◆ Given request:
Rewrite every line of the records below as a numbered list, omitting any blank lines.

◆ Material for the task:
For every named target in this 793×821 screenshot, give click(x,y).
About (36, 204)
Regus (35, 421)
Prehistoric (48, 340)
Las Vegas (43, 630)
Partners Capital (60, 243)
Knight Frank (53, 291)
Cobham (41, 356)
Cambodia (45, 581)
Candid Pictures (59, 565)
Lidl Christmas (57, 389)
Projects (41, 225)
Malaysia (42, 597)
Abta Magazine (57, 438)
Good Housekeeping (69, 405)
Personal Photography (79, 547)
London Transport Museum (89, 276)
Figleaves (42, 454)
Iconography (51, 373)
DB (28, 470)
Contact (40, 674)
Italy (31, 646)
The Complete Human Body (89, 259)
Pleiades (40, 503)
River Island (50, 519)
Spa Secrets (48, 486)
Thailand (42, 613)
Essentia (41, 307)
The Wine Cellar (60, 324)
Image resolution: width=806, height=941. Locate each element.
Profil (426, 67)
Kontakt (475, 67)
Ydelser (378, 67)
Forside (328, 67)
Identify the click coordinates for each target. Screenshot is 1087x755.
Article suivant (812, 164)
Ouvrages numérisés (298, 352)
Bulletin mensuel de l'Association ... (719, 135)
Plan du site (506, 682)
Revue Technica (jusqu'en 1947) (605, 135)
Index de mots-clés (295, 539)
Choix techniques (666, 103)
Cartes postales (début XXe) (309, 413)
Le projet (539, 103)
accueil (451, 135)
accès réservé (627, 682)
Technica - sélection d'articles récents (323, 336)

◆ Expected output:
1. For every named target in this 793×821 screenshot, give click(x,y).
2. About (36, 204)
3. Regus (35, 421)
4. Prehistoric (48, 340)
5. Las Vegas (43, 630)
6. Partners Capital (60, 243)
7. Knight Frank (53, 291)
8. Cobham (41, 356)
9. Cambodia (45, 581)
10. Candid Pictures (59, 565)
11. Lidl Christmas (57, 389)
12. Projects (41, 225)
13. Malaysia (42, 597)
14. Abta Magazine (57, 438)
15. Good Housekeeping (69, 405)
16. Personal Photography (79, 547)
17. London Transport Museum (89, 276)
18. Figleaves (42, 454)
19. Iconography (51, 373)
20. DB (28, 470)
21. Contact (40, 674)
22. Italy (31, 646)
23. The Complete Human Body (89, 259)
24. Pleiades (40, 503)
25. River Island (50, 519)
26. Spa Secrets (48, 486)
27. Thailand (42, 613)
28. Essentia (41, 307)
29. The Wine Cellar (60, 324)
30. Image resolution: width=806, height=941. Locate each element.
31. Profil (426, 67)
32. Kontakt (475, 67)
33. Ydelser (378, 67)
34. Forside (328, 67)
35. Identify the click coordinates for each target. Screenshot is 1087x755.
36. Article suivant (812, 164)
37. Ouvrages numérisés (298, 352)
38. Bulletin mensuel de l'Association ... (719, 135)
39. Plan du site (506, 682)
40. Revue Technica (jusqu'en 1947) (605, 135)
41. Index de mots-clés (295, 539)
42. Choix techniques (666, 103)
43. Cartes postales (début XXe) (309, 413)
44. Le projet (539, 103)
45. accueil (451, 135)
46. accès réservé (627, 682)
47. Technica - sélection d'articles récents (323, 336)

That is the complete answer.